- **About this task**: From the records below, return every line containing the word "agent".

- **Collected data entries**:
↓↓↓
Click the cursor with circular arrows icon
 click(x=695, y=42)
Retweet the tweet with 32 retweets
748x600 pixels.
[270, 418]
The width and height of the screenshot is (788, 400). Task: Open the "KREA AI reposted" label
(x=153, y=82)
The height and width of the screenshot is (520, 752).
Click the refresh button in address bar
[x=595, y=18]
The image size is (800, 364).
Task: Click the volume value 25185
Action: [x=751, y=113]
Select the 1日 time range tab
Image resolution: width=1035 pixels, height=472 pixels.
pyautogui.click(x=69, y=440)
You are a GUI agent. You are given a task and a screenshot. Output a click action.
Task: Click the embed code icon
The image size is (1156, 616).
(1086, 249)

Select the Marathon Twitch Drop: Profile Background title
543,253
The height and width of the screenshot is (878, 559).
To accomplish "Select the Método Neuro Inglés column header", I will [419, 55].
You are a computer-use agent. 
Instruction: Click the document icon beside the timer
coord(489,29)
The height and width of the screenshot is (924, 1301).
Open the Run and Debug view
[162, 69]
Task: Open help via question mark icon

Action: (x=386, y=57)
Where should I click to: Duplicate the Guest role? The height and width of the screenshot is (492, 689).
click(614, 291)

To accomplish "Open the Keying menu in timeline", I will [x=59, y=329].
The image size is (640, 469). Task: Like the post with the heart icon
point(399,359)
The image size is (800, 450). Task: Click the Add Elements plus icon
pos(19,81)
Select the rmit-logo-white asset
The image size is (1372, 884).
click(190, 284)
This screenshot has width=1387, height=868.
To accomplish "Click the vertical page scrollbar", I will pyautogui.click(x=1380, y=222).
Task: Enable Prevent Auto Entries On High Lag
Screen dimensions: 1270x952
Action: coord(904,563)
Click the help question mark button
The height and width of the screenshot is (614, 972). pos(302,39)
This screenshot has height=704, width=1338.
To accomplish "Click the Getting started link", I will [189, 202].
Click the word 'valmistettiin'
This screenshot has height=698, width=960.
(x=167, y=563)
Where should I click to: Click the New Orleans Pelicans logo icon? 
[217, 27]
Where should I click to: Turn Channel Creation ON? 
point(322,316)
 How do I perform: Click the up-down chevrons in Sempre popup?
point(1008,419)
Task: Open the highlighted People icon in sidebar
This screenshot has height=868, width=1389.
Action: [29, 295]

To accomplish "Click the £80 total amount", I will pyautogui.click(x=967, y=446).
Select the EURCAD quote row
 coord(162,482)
↑↑↑
- **Answer area**:
You are a GUI agent. You are given a task and a screenshot. Output a click action.
You are a computer-use agent. 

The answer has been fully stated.